Vinci wins New Reims Hospital contract package

Vinci wins New Reims Hospital contract package

Vinci has secured a major New Reims Hospital contract package. The €210m project will add a 58,000 sq m clinical building to the live hospital campus.


IN Brief:

  • Vinci Construction has been awarded the second building contract for the New Reims Hospital.
  • The works contract is worth €210m, with €157m allocated to Vinci Construction.
  • The 58,000 sq m building will provide 498 beds and places over seven floors.

Vinci Construction has secured a €210m contract to build the second building of the New Reims Hospital complex for Centre Hospitalier Universitaire de Reims in France.

The contract covers construction of a 58,000 sq m building over seven floors, providing 498 beds and places, reception and diagnostic areas, high-tech medical platforms, inpatient space, a hospital pharmacy, logistics rooms, and technical control areas. Of the total works value, €157m is allocated to Vinci Construction.

The project will be delivered by a consortium led by Pargade Architectes. Works are scheduled to last 45 months and will take place while the existing hospital remains in normal operation, creating a constrained live-healthcare construction environment.

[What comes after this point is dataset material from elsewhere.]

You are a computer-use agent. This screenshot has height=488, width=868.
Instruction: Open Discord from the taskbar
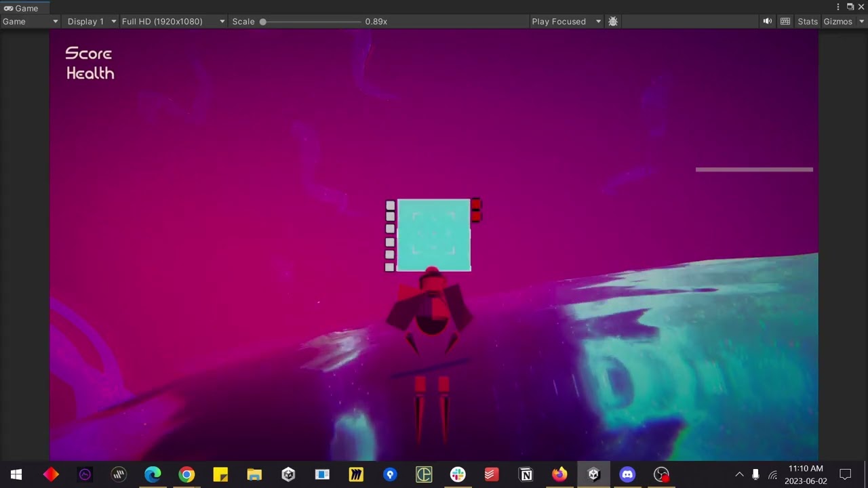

Vinci teams were already involved in the first building of the New Reims Hospital complex, giving the contractor continuity across a multi-phase healthcare programme. The second building forms part of a wider effort to modernise the hospital estate and improve clinical facilities for patients and staff.

Hospital construction remains one of the most technically demanding areas of public building work. Acute facilities combine high levels of mechanical and electrical engineering, medical gases, ventilation, digital infrastructure, logistics planning, resilience requirements, and infection control. Those systems are not secondary to the building; they define how the asset functions.

Delivering the works on a live campus will add another layer of complexity. The project team will need to manage phasing, vibration and noise control, construction access, temporary services, dust control, infection prevention, and safe separation between clinical operations and building activity. Those requirements can reduce production flexibility, but they are unavoidable where a hospital must continue operating during construction.

Across Europe, public health systems are trying to renew ageing estates without taking critical capacity offline. New-build replacement programmes can reduce some of that pressure, although many hospitals still require phased construction, expansion, or reconfiguration on active sites. The strongest delivery models are those that integrate construction planning with clinical continuity from the outset.

The Reims building also reflects the move towards larger, more integrated healthcare assets. Bringing diagnostics, inpatient care, pharmacy, logistics, and technical services into more efficient campus layouts can improve clinical flows and operational resilience, but it raises the coordination burden during design and commissioning. Contractors need to manage both the physical build and the systems integration that allows the building to work as a hospital.

For major contractors, healthcare remains attractive but exacting. Public clients require strong balance sheets, technical depth, design coordination, and long-term programme control. Margins can be pressured by risk allocation, specification changes, inflation, and specialist subcontractor demand, while delays in commissioning or validation can quickly affect handover.

Repeat involvement across phases can reduce some of those risks. Familiarity with the client, campus, design team, logistics routes, and existing services gives the contractor a stronger base from which to plan the next stage. On live hospital estates, that continuity can be as valuable as pure construction capacity.

The contract also reinforces the role of public building programmes in maintaining European contractor pipelines while some private commercial markets remain uneven. Hospitals, schools, energy infrastructure, and transport assets continue to generate workload, although they bring stricter scrutiny around value, performance, and public accountability.

Construction is expected to run over nearly four years. The main test will be whether the project team can maintain hospital continuity while delivering a major new clinical asset with the technical standards now expected of modern healthcare buildings. In hospital construction, handover is only one measure of success; the existing estate has to keep functioning safely while the new one is built around it.